[Required work]:
Write out the records below word for word, please.

Source data: Begin

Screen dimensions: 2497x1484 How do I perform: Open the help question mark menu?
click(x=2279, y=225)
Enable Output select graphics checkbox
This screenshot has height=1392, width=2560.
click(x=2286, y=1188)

Source data: End

[Task result]:
Screen dimensions: 2497x1484 How do I perform: Open the help question mark menu?
click(x=2279, y=225)
Enable Output select graphics checkbox
This screenshot has height=1392, width=2560.
click(x=2286, y=1188)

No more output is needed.